Pieces of people's lives—some overwhelmingly strange, others unbearably ordinary—are scattered everywhere. There is no coherent logic to this fantasy. Symbols and shapes, all with indefinable meanings, are impossible thoughts turned to indecipherable code. Whatever rules you think it has set for itself will be broken within minutes of exploration and shattered beyond all recognition. I walked in and immediately knew that in a worst case scenario this would only be the best night of my life. Repetition, paten—everything is thrown to the wind. It gives you nothing but the wisp of a narrative, and even that falls like sand through your fingers. Anything that glows will make a noise when pounded. Some rooms give the impression that you are intruding on a private, clandestine, madness...others feel as though they belong to our common insanity.
Nothing is the same in one light as another. Florescent flowers pulse like an intense but peaceful drug trip, and visitors buzz with numerous discussions of previous psychedelic trips. Everything looks like a stop-motion scene waiting to come to life under the rainbow cover of a willow tree's paper leaves. Fantasies of our generation blur into the memories of another. Black light adds an otherworldly illumination to everything that is already in the light of colored LEDs
Like an open world video game, there was no instruction or direction. Individuals defined their purpose and the parameters of what they wanted to discover in this environment. Some tried to decipher the plot, others adopted a dogged determination to find every bizarre room and hidden nook. Still others could do nothing but wander in awe at this masterpiece of collective imagination.
You never realize how big a bowling alley is until you fill it to the brim with a vibrant new world.
Rooms exist without purpose. A cartoonish black and white kitchen feels pulled straight out of a demented Betty Boop cartoon. An arcade is full of free vintage games, but the few people playing them speaks to alluring draw of everything else in the exhibit. A post-modern chapel makes as little sense as a gallery of mechanical hand sculptures or a room painted from ceiling to floor with jumbled manga-style images. In the yard, a woven dear is bleeding yarn and knitted guts—only it's skeletal head is real.
As if all this was not enough, they have targeted a familiar segment of the artistic market by constructing a concert venue within this mad world. It is a courtyard, tucked between neon-lit storefronts and houses. The stage looks set for a play in a small-town Las Vegas. Amanda Palmer, playing that night to celebrate opening, announced she felt like she was “in a picture book's idea of a rock concert.” Some fans hung out of second story windows, peering from houses and towers to see her performance while others of congregated in front of the stage. The music reverberated off of every surface in the painted play town, and the floor was painted like an optical illusion—it has has no effect but the same mild disorientation caused everywhere in the exhibit.

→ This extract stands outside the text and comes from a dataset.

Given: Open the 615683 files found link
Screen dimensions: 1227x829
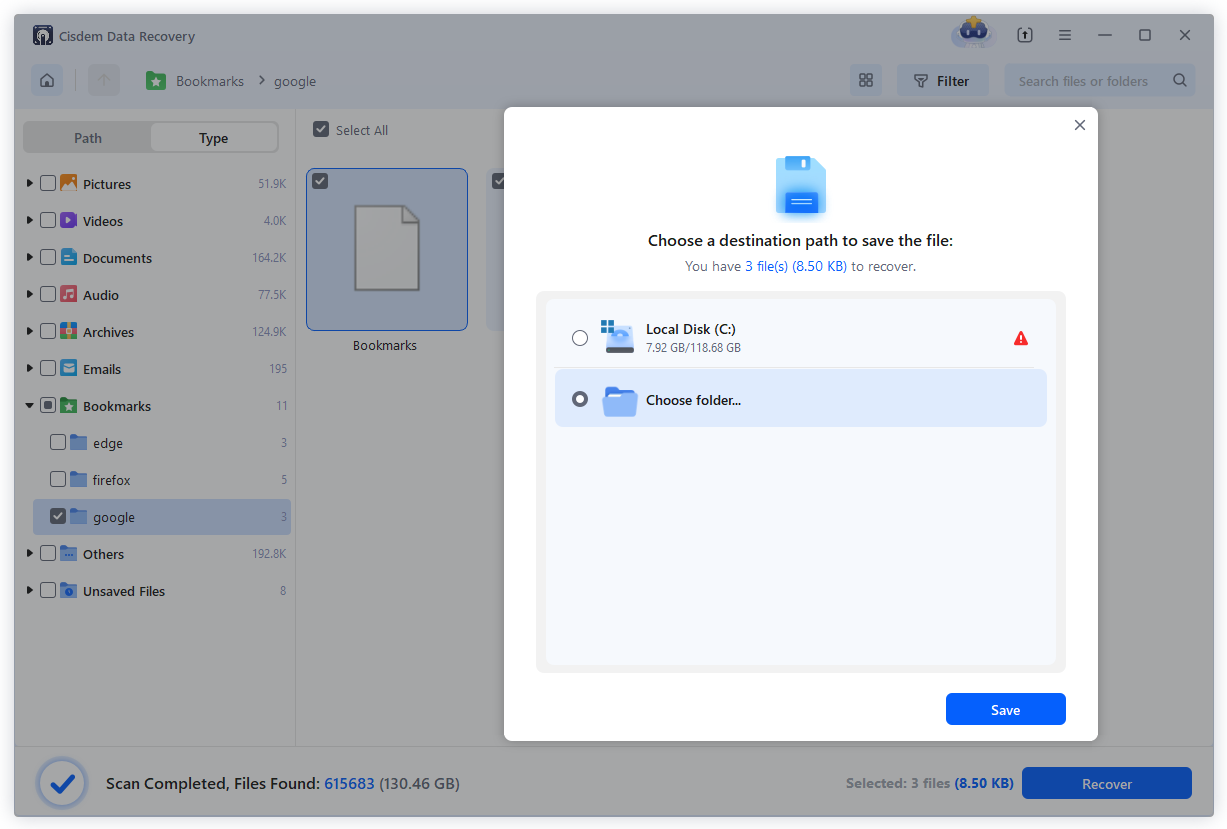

I hopped onto a ledge on a telephone pole and watched the concert from there. No one stopped me. LED light strings ran from the post like telephone wires. Amanda Palmer and Jason Webley spent the evening playing songs and telling stories, muddling medias themselves.
This is the House of Eternal Return, this is the gamechanger in the game you didn't know you were a player in.
This victory for American art should not go unnoticed or underestimated. Similar to England's Punch Drunk production company, Meow Wolf is almost too unique to merit comparison. In the coming weeks they will pioneer affordable youth arts programs, showcase emerging artists, and launch Make Santa Fe: a creative workspace open to all with “3D Printers, CNC Routers, Laser Cutters, and other high-end equipment for public use.”
I will eternally return to Santa Fe, if only for the experience of this brilliant, experimental art project. The House of Eternal Return is the epitome of what art and technology is currently capable of, and a beautiful testament of mankind's ability to not only dream, but craft those dreams into reality.